Mississippi,481 U.S. at 667-668, is clearly established federal law, there is no justification for
refusing to apply it to this case, and the majority cites no authority for doing so. Congress has
defined the circumstances in which it believes a grant habeas of relief is appropriate – where a state
court’s decision is contrary to or an unreasonable application of clearly established federal law – and
this Court should not fashion its own doctrines in order to avoid granting the writ.
Accordingly, I would simply hold that Petitioner procedurally defaulted this claim. As the
majority correctly notes, Petitioner’s counsel failed to make a contemporaneous objection to the trial
court’s exclusion of the scrupled jurors.
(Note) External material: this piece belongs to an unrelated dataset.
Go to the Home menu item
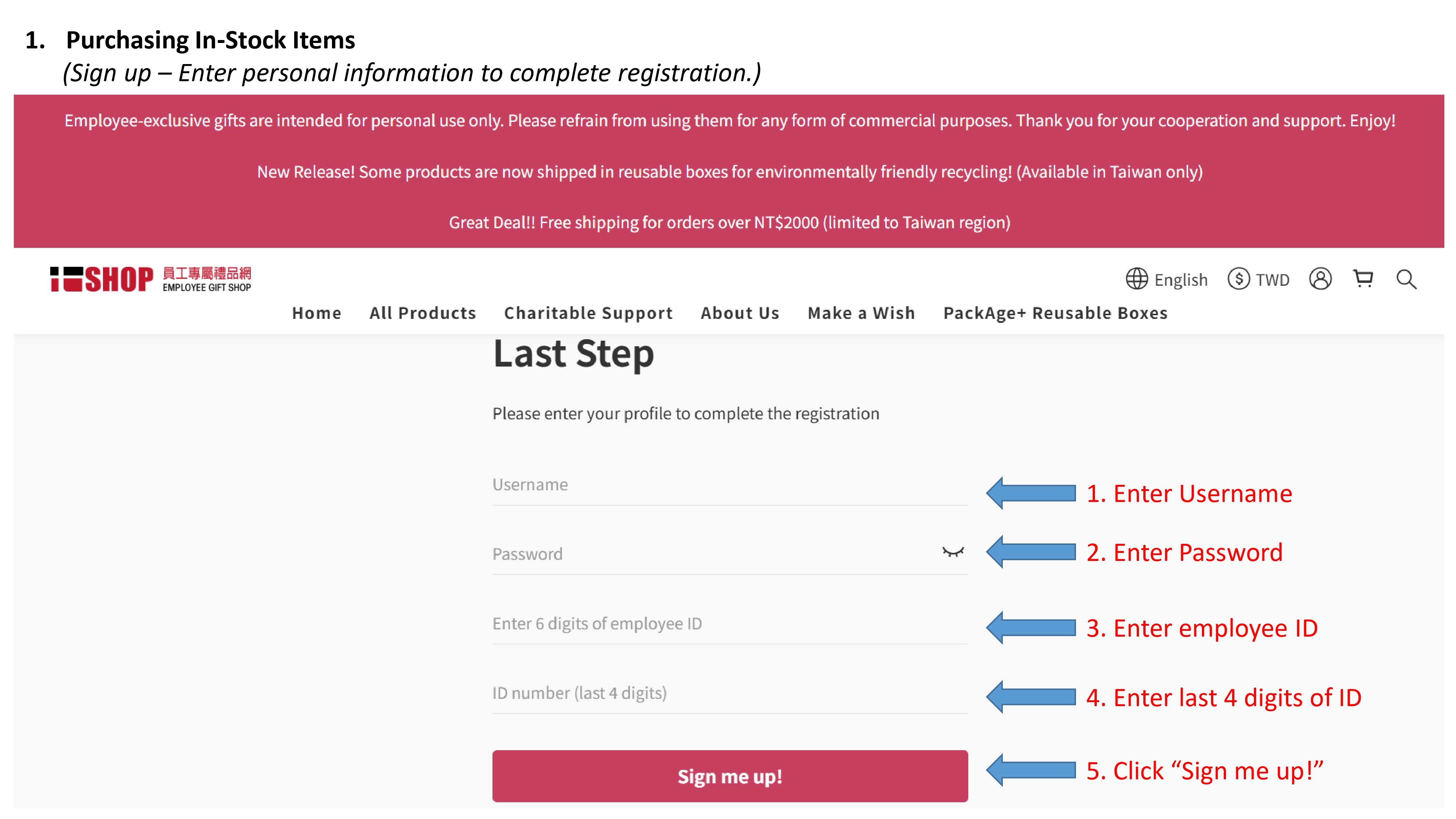 (317, 313)
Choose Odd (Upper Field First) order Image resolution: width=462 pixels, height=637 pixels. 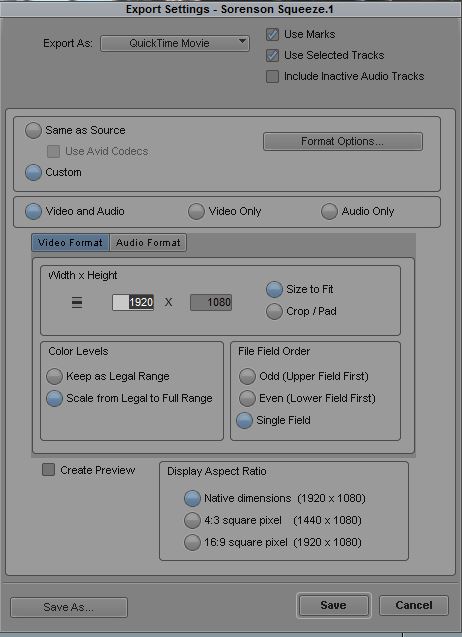[247, 376]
Inasmuch as Petitioner cannot show prejudice resulting
from his attorney failure, his claim is defaulted. Petitioner cannot show prejudice because his claim
is meritless. Although a trial court may not dismiss a prospective juror simply because he or she
possesses scruples about the death penalty, the trial court has the authority to dismiss prospective
jurors who indicate an inability to apply the law. Witt, 469 U.S. at 424; Adams v. Texas, 448 U.S.
38, 45 (1980). A prospective juror’s statement that he or she is unable to consider the death penalty
evidences an inability to apply the law. See Witt, 469 U.S. at 424; Adams, 448 U.S. at 45.
Consequently, a trial court may dismiss a prospective juror who indicates that he or she would be
unable to consider the death penalty. See Witt, 469 U.S. at 424; Adams, 448 U.S. at 45. Furthermore,
the prospective juror’s responses need not unmistakably indicate an inability to follow the law. Witt,
469 U.S. at 425-26. The trial judge has the discretion to exclude a prospective juror where, “the trial
judge is left with the definite impression that a prospective juror would be unable to faithfully and
impartially apply the law” and “deference must be paid to the trial judge who sees and hears the
juror.” Id. at 426. In this case, the prospective jurors’ statements were ambiguous, and the trial
court acted within its discretion in excluding them.
IV.
Conclusion
For the reasons set forth above, I would uphold Petitioner’s conviction but vacate the
sentence of death imposed on Petitioner and remand for a new mitigation phase trial.